FireWire can connect up to 63 devices, and it allows for peer-to-peer communications, meaning, for example, that a scanner can communicate with a printer without the computer's CPU being involved. Devices that support FireWire are typically things like external hard disks or digital video cameras. It is also possible to build a TCP/IP network over computers with a FireWire port for extremely fast data transfers. FireWire devices are typically connected to your computer by cables of various configurations. Figure 6.1 shows some of the cables you might encounter with FireWire devices.
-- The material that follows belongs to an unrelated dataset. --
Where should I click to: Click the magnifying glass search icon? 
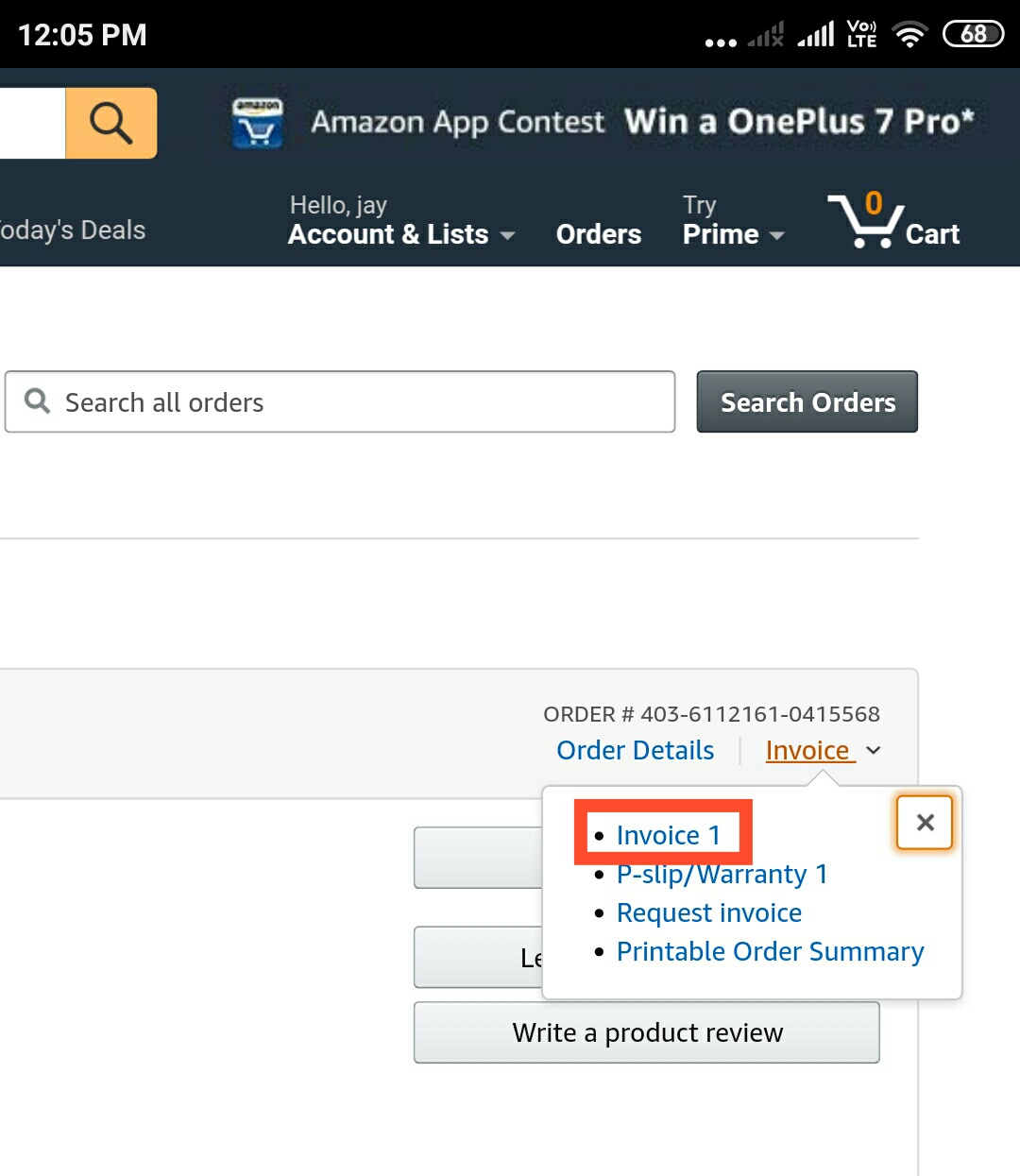110,123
Figure 6.1. FireWire cables.
With most things having to do with computer hardware and software, improvements are a fact of life. The original IEEE 1394 standard defined a mechanism for transferring data at a speed of 400Mbps (megabits per second). The successor to the original standard bumped up this ceiling to 800Mbps. Today, 1394a refers to the 400Mbps version, and 1394b refers to the 800Mbps version of FireWire.
You need to keep these formats and resolutions in mind when you reach the Video Setting page during a capture session with Windows Movie Maker. DV AVI offers the highest quality; if you accept the default setting, you will capture using WMV file formats, with a smaller picture size. If you want to use WMV, make sure to choose the High Quality setting under the Other Settings choice during the capture session. In general, if you will be viewing the finished video on your local computer screen, it may suffice to leave the capture at the default setting. If you are planning on sending the video back to your digital camcorder or want to view it on your DVD player, you will want the higher-quality resolution.